Genişleme, açılım ve başarılar
Son on yıl boyunca, gazete, 62 yaşındaki "sakin ve hızlı hareket eden" Şeyh Mohammed bin Zayed Al Nahyan'ın ekonomik genişleme, açılma ve toplumsal ilerleme için "Orta Doğu bölgelerinde ilişkiler kurma" çizgisini çizdiğini belirtti.
Gazete, Birleşik Arap Emirlikleri'nin ekonomisinin sadece petrol üzerine kurulu olmadığını vurgulayarak, "kararsız bir bölgede istikrarlı bir ülke olmasının, finans, lojistik ve turizm hizmetleri için cazip bir pazar haline gelmesini" sağladığını söyledi.
Uluslararası rekabet ve küresel belirsizliklere rağmen, Birleşik Arap Emirlikleri ekonomisinin rekabetçiliğini farklı taraflar arasında bile önemli bir çekim noktası olarak gösterdi. Birleşik Arap Emirlikleri, Avrupa ve Amerika ile güçlü ekonomik ilişkilere ve büyük ortaklıklara sahip olurken, Rusya'nın parasal kaynakları için bir merkez haline gelmiştir.
Salgın zamanında destek.
Gazete, Birleşik Arap Emirlikleri'nin COVID-19 pandemisine yaklaşımını övdü ve "dünya kapanırken, Birleşik Arap Emirlikleri'nin sınırlarını açtığını, aşılar ürettiğini ve pandemi döneminde Batı şirketleriyle en çok ortaklık ve liderlik yaptığını" belirtti.

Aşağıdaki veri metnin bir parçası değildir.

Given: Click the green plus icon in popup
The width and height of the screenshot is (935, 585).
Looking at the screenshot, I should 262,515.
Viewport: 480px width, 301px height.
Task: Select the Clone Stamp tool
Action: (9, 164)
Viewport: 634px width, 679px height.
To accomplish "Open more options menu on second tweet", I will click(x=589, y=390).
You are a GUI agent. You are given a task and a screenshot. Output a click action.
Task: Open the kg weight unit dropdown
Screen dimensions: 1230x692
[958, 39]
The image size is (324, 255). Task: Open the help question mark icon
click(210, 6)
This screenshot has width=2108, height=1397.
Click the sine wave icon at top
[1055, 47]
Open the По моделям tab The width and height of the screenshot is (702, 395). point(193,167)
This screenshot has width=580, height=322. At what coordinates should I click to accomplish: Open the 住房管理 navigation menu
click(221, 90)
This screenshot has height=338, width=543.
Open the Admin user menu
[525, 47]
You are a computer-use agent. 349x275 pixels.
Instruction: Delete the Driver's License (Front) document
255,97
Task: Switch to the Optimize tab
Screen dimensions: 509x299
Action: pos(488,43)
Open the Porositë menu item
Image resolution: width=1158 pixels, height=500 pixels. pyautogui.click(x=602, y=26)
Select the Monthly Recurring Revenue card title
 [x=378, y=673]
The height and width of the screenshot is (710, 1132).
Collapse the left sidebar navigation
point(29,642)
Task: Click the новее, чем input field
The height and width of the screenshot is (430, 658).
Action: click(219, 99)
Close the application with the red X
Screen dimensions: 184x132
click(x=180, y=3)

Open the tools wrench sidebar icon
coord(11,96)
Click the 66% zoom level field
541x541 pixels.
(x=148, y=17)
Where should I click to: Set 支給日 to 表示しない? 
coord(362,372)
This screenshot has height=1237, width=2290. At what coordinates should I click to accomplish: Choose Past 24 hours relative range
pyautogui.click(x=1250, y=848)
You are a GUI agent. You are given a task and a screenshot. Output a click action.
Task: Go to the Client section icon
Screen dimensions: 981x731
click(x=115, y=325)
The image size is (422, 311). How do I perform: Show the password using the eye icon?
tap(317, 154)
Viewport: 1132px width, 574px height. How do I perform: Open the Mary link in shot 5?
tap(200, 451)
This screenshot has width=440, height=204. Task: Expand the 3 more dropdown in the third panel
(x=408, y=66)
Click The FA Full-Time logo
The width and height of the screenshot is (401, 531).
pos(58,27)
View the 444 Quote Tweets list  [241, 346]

Bu bağlamda, Şeyh Mohammed bin Zayed Al Nahyan'ın "Çin ile ilişkileri yıllar önce güçlendirmeye başladığını, ancak iki ülkenin COVID-19 pandemisi sırasında yakınlaştığını, Birleşik Arap Emirlikleri'nin sınırlarını açıkladığı sırada dünyanın birçok ülkesinin sınırlarını kapattığını" belirtti.
Gazete ayrıca "Birleşik Arap Emirlikleri'nin, Çin'deki kaynaklardan elde ettiği makinelerle yüz maskeleri ürettiğini ve genetik şirketlerinden biriyle nükleik asit testlerini işbirliği içinde gerçekleştirdiğini" belirtti.
Ayrıca, "Birleşik Arap Emirlikleri yetkililerinin ifade ettiği gibi, Sinovac firmasıyla işbirliği yaparak aşılar ürettiğini ve Batı şirketlerinden daha istekli olan Çinli şirketlerle işbirliği yaptığını" vurguladı.